SOFTS-ICE coffee, sugar up from 2-1/2-year lows, cocoa declines
* Arabica rebounds from Aug 2010 low on short-covering
* Raw sugar gains seen capped by Brazilian supply
* Abundant W. Africa cocoa mid crops expected
(New throughout, updates prices; adds NEW YORK dateline, byline)
NEW YORK/LONDON, Feb 20 (Reuters) - ICE coffee and raw sugar futures rebounded on Wednesday from lows hit in the past week, as short-covering lifted prices and outweighed expectations that hefty supplies from top producer Brazil will outstrip demand.
ICE cocoa slid, pressured by expectations for large West African mid crops.
May arabica coffee futures on ICE rose 2.5 cent, or 1.8 percent, to $1.409 per lb at 12:39 p.m. EST (1739 GMT), recovering from a more than 2-1/2 year low of $1.3760 per lb struck on Tuesday.
Prices were supported by short-covering and by renewed concerns over the tree-killing fungus roya, after Central American agriculture ministers said the spread of the rust fungus was expected to cost the region's coffee industry roughly half a billion dollars in the current 2012/13 harvesting season.
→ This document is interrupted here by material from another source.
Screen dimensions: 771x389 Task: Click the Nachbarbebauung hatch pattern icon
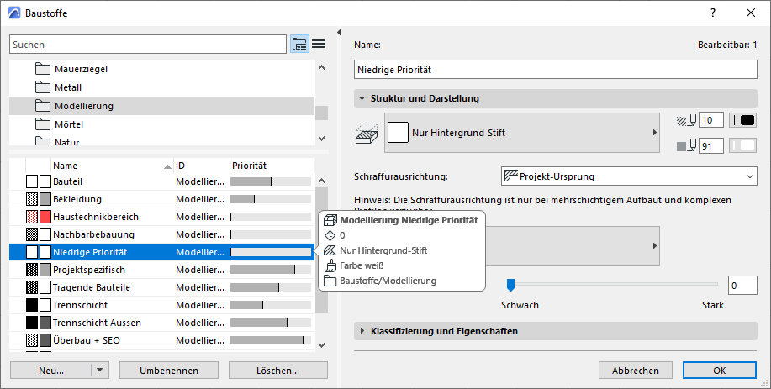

"I can see a great deal of short-covering in the coffee market. News in regards to the extent of possible damage from coffee rust has some taking their profits," said Hector Galvan, senior market strategist for RJO Futures in Chicago.
Speculators have taken a record short position in the ICE arabica market.
Trading volumes were heavy, with more than 42,000 lots traded before the market settled, compared with a 30-day average of under 23,000, preliminary Thomson Reuters data showed.
Producers took the rising prices as opportunity to sell.
"Any sort of positive reaction in the arabicas market elicits producer selling," said Keith Flury, a senior soft commodities analyst with Rabobank.
Still, gains were seen as limited, thanks to hefty global supplies, particularly from Brazil.
May robusta coffee futures on Liffe rose $21, or 1 percent, to $2,063 a tonne.
ICE sugar futures saw similar dynamics as short-covering lifted prices for a second day but ample Brazilian supplies slowed the upward momentum.
"The market remains range-bound, but the lows are slowly getting lower, and any rallies are short-covering in nature," said James Kirkup, head of sugar brokerage at ABN AMRO Markets.
March raw sugar futures on ICE reversed early losses and traded up 0.13 cent, or 0.7 percent, at 18.35 cents per lb, after hitting 17.87 cents a lb on Thursday, its lowest level since August 2010.
The most-active May contracted climbed 0.14 cent, or 0.7 percent, to 18.36 cents a lb.
Speculators raised their net short positions in raw sugar and coffee contracts on ICE Futures U.S. to record highs in the week to Feb. 12, increasing their bearish stance in markets abundant in supplies, U.S. Commodity Futures Trading Commission data showed on Friday.
"It's a battle. The funds are pressuring the price, forcing the trade to sell. The question becomes does the trade hold off for any reason?" said Michael McDougall, senior vice president at Newedge USA.
Trading was heavy, at more than 102,000 contracts, compared with a 30-day average of less than 89,000, according to preliminary Thomson Reuters data.
Heavy sugar supply prospects have kept prices under pressure, with an improving crop outlook for top producer Brazil.
May white sugar on Liffe rose $5.00, or 1 percent, to $500.60 a tonne.
Cocoa dealers said production from the West African mid-crop could reach an all-time high due to favorable weather conditions.
"Prices are still responding not only to a possibly strong mid crop, but expectations that forward selling will continue. One of the catalysts that lunged prices lower was the forward selling of Cocoa that started in December," RJO Futures' Galvan said.
May cocoa futures on ICE slid $6, or 0.3 percent, to close at $2,113 per tonne, after earlier sinking to $2,105 per tonne, the lowest price since June 2012.
Cameroon's cocoa exports rose almost 15 percent in the five months to the end of January, compared with the same period last season, National Cocoa and Coffee Board statistics showed on Tuesday.
May cocoa on Liffe inched up 5 pounds, or 0.4 percent, to finish at 1,413 pounds a tonne, above Tuesday's 10-month low of 1,403 pounds.